By: Christine Persaud

July 26, 2014

Assassins Creed UnityLast month at E3 in California, game maker Ubisoft found itself in trouble after addressing concerns about the absence of female game characters in its latest online edition of Assassin’s Creed (ironically called Unity), as well as Far Cry 4. The company justified the moves by indicating that it would have taken too much time and money to add a female character.

Alex Amancio, Creative Director, has been quoted as stating that to add a female character would require twice as much animation and voice work, plus double the visual assets, and thus money, since the assassin characters are customizable.

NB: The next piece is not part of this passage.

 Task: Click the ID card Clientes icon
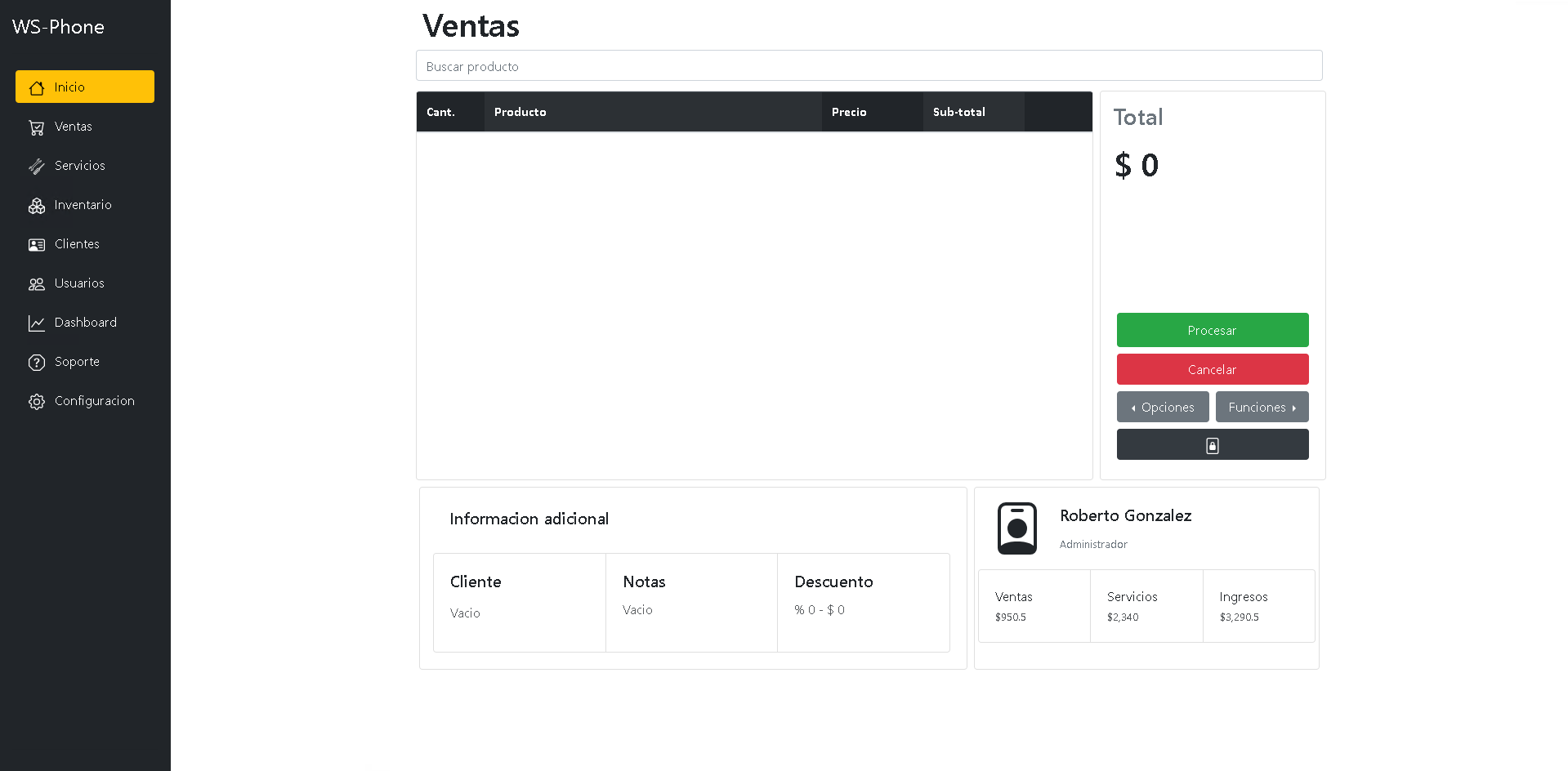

The Internet rallied support for the fairer sex over the issue, even creating a Twitter hashtag, #womenaretoohardtoanimate, where gamers (male and female) voiced their anger about the decision, but more so about the reason given for it. One female gamer Tweets that she was just about to buy the game but “I guess it’s too hard for me to buy.” One male gamer jokes sarcastically that, “if women didn’t have 8 arms and 11 legs, they’d probably be easier to animate.”

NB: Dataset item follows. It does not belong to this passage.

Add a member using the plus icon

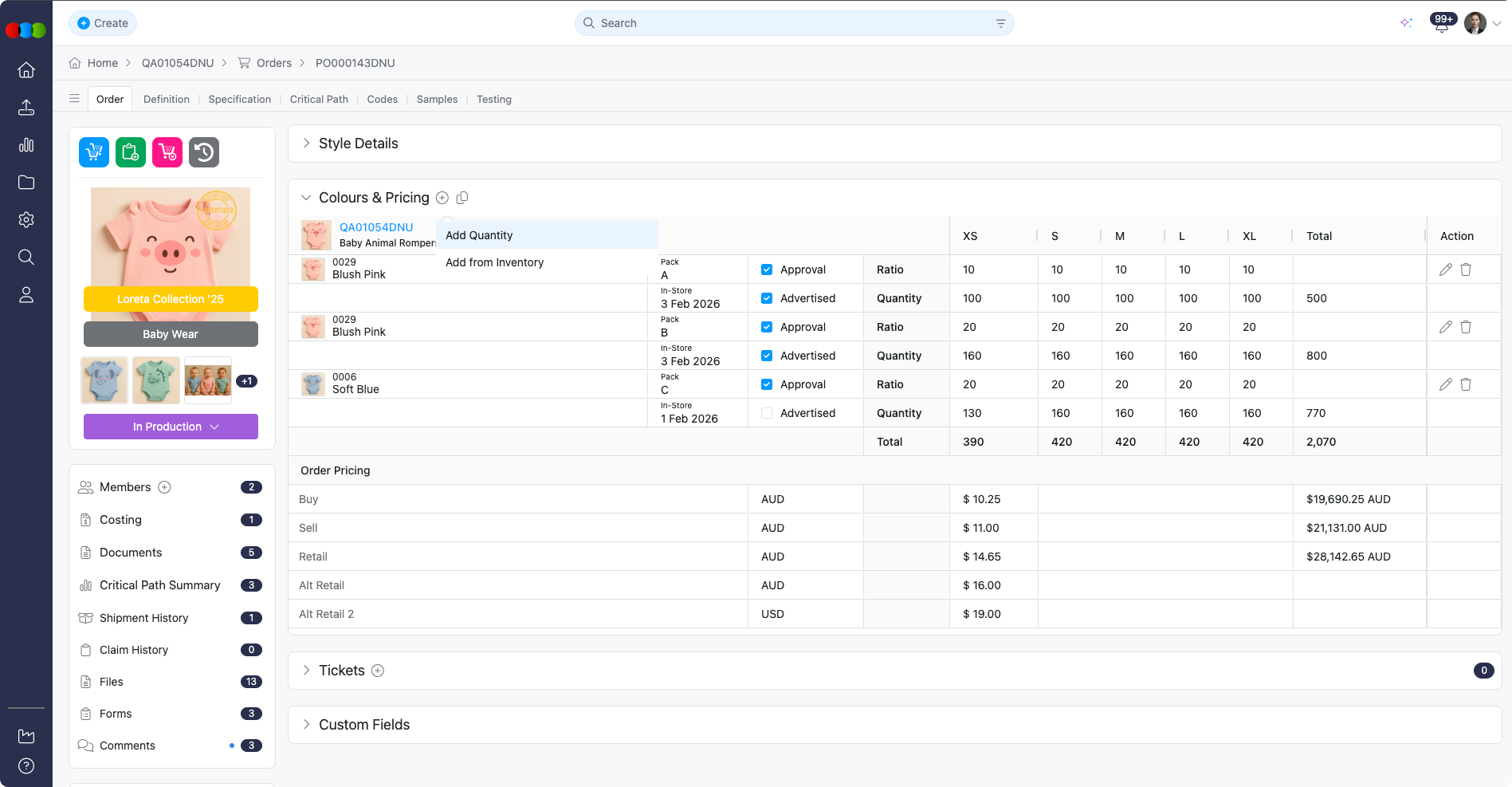(x=164, y=487)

Despite the fun being had with the issue, it seems that many are taking it quite seriously. Some, however, are coming to Ubisoft’s defense. The most cited interview isn’t directly related to this situation, but provides arguments in favour of Ubisoft. It hails from Frozen’s Lead Animator Lino DeSalvo, who spoke of how difficult it was to create two female lead characters, requiring that various emotions be animated to reflect the more complex female face and mannerisms. “Historically speaking, animating female characters are really, really difficult, because they have to go through these range of emotions, but you have to keep them pretty and they’re very sensitive to — you can get them off a model very quickly,” he is quoted as saying.

However, when you’re talking games like Assassin’s Creed and Far Cry 4, they’re a far cry (pun intended) from a flick like Frozen. Characters are more likely to lack emotion than show it. And when they do, it’s hard to imagine that the focus on actions and movements can’t be fairly unisex.

Perhaps the better question is even if the extra voice and animation work did significantly add to the cost of producing the game, would it have been worth it in the end to please a large (and potentially growing) portion of your customer base? Or are most female players happy to enter a fictional world where they become a male assassin? After all, it’s hard to see how a female gamer pretending to be a 6” 4’ French assassin with presumably bulging muscles and a six-pack is all that different from a scrawny 13-year old pretending to be the same.

Some argue that as more female players enter the market, more attention will be paid to creating female protagonists. It seems, however, that females already make up almost half of gamers today. Others suggest that we need more female developer in order to address the needs of making female game characters more effectively. The implication is that male developers don’t understand how to make female characters; at least not as well as females would. It’s ludicrous to suggest.

In the end, game play is, of course, all about stepping out of a reality. Players become muscle-bound killers, mobsters, dragons, princesses, animals, robots, even mythical creatures. Given that, in the grand scheme of things, is being male or female really that important of a distinction? Clearly, those who are unhappy with Ubisoft’s justification think so.